Adjust RemoteAddrNotInNetwork mailet to have something like :

  <mailet match="RemoteAddrNotInNetwork=127.0.0.1, 192.168.0.*, 192.168.1.*" class="ToProcessor">
    <processor> relay-denied </processor>
    <notice>550 - Requested action not taken: relaying denied</notice>
  </mailet>

You will have also to comment <authorizedAddresses /> in SMTP server configuration not to have conflit with previous relay control.

From there you have the choice. You can let James resolve MX for external addresses (for addresses it doesn't manage itself) using DNS and then relay mail directly to retrieved MX servers. For exemple sending email to adrs@extdomain.com, James can get mail.extdomain.com as MX server from DNS managing extdomain.com and so email goes directly from your James to mail.extdomain.com. This solution is great if your James runs under a server name that can be resolved by external DNS. Indeed, to respect standard more and more mail server will require you to make your own mail server resolvable, to be sure you are not faking mail stuff for spam purpose. So if your James can be externally resolved all is ok, and you will be fully independent (of ISP).

If your James runs on a internal server, and so cannot be externally resolved, you can configure its remote delivery to use a friend public (resolvable) server as gateway. This public server must trust your James. Then this public server will process remote delivery (working with other external mail servers) whereas internal mail address and fax can be managed by James. To do that you have to comment out gateway lines in RemoteDelivery section of James config.xml. You should have something like :

  <gateway>mail.mydomain.fr</gateway>
  <gatewayPort>25</gatewayPort>

Cleanup

Finally, you will need to re-pack $james.home/apps/james directory as $james.home/apps/james.sar archive file with jar utility (coming with JDK/JRE).
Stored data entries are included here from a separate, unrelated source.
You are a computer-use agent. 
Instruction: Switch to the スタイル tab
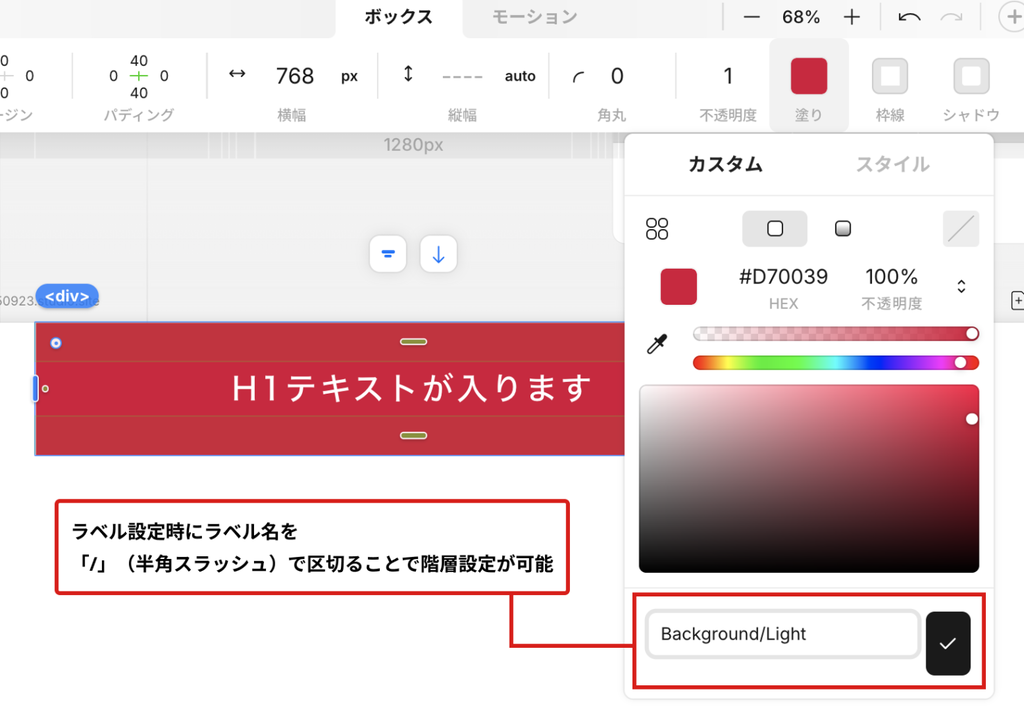892,164
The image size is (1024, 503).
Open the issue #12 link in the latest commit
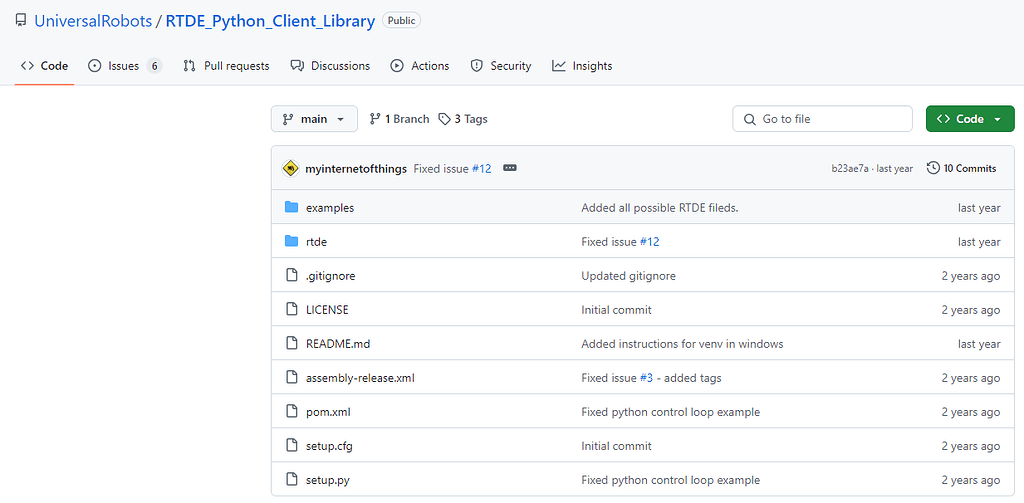point(481,169)
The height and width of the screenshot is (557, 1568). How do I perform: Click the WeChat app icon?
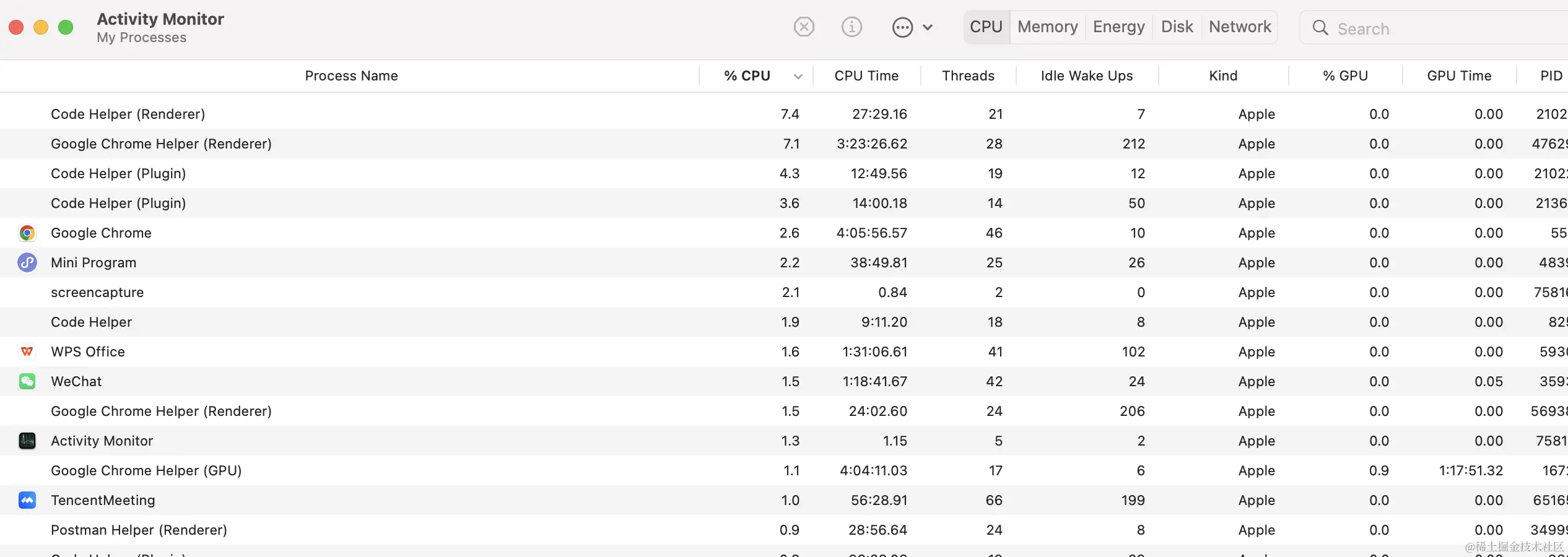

# cd ${james.home}/apps/james
# jar -cvf ../james.sar META-INF/MANIFEST.MF .

Test

To test your brand new James server, you can go to bin subdirectory and use run.sh script. This will require you to define JAVA_HOME environment variable.

# export JAVA_HOME="/my/java/home/dir"
# cd ${james.home}/bin
# ./run.sh

If you don't see any error at this step, your setup should be ok and so you can start working with it.

Trying to run James on default SMTP/POP3 ports (25, 110) on Unix platform should cause java.net.BindException: Permission denied if logged user is not root (as these ports are reserved, < 1024).

Launch at startup

In order to launch James at startup you will need to add a script in start system used by you platform (launchd on Mac OS X, init script on Linux).

As sample, you can find an init script for Gentoo Linux distro in sources under src/gentoo/config directory.